- **TASK ITEM**: Only one span is wanted from the lines below: from the one with "Select the DHS briefing room inset thumbnail" up to and including the one with "Viewport: 559px width, 307px". Copy it exactly, without images.

- **MATERIAL PROVIDED**:
• • • • • • •
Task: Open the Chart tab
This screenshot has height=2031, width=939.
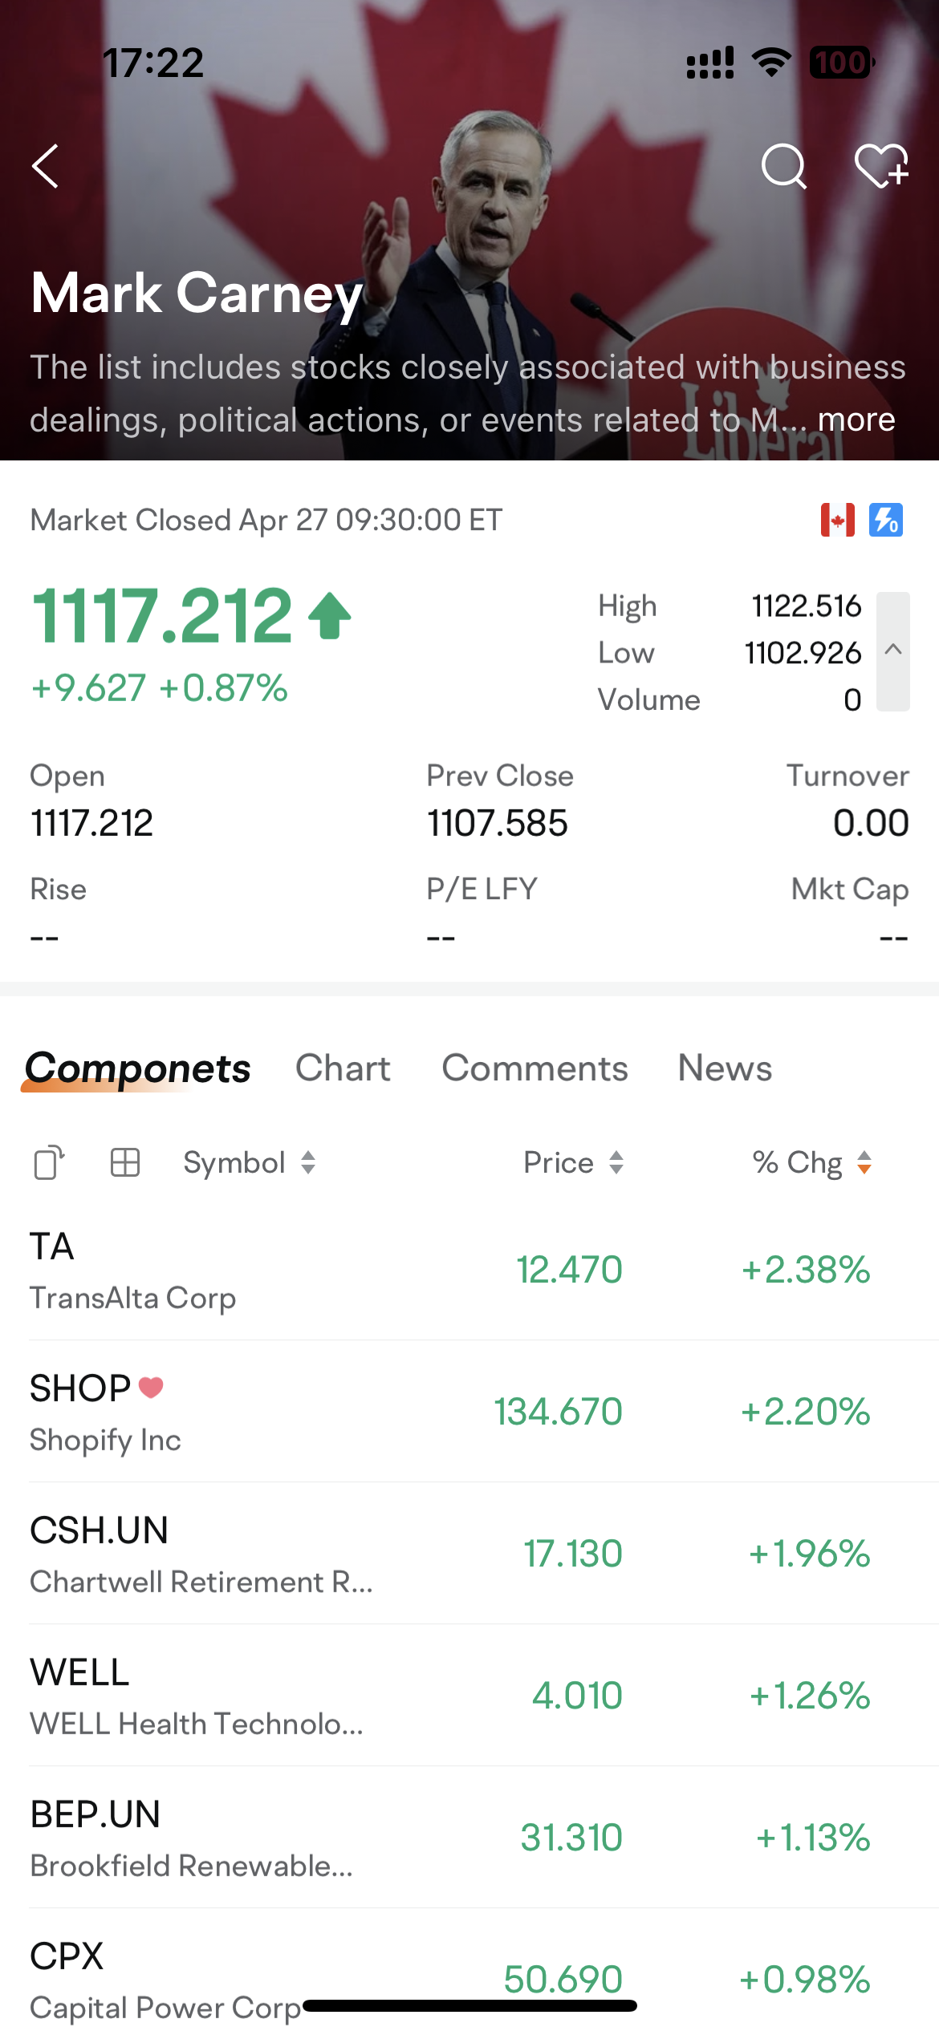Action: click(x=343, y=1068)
• • • • • • •
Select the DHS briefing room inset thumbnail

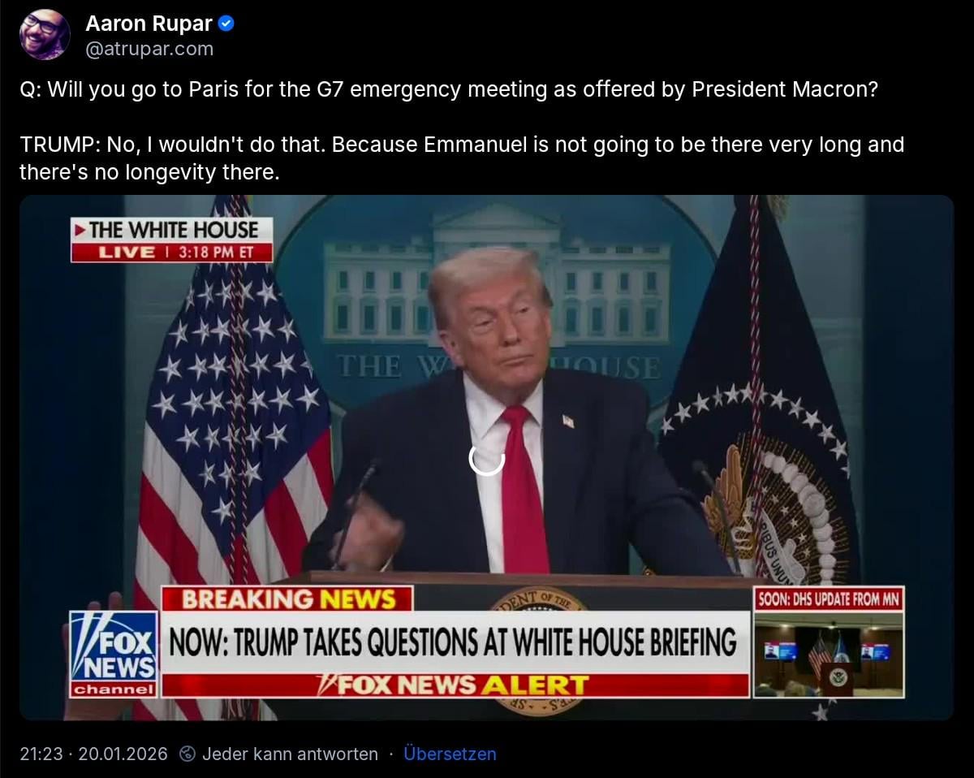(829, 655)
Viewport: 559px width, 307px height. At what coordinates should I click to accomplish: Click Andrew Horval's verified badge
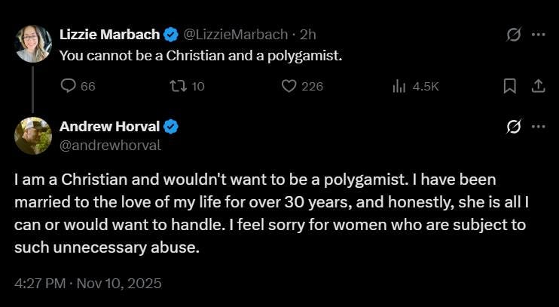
• • • • • • •
- **ANSWER FOR THIS EXERCISE**:
Select the DHS briefing room inset thumbnail

(829, 655)
Viewport: 559px width, 307px height. At what coordinates should I click to accomplish: Click Andrew Horval's verified badge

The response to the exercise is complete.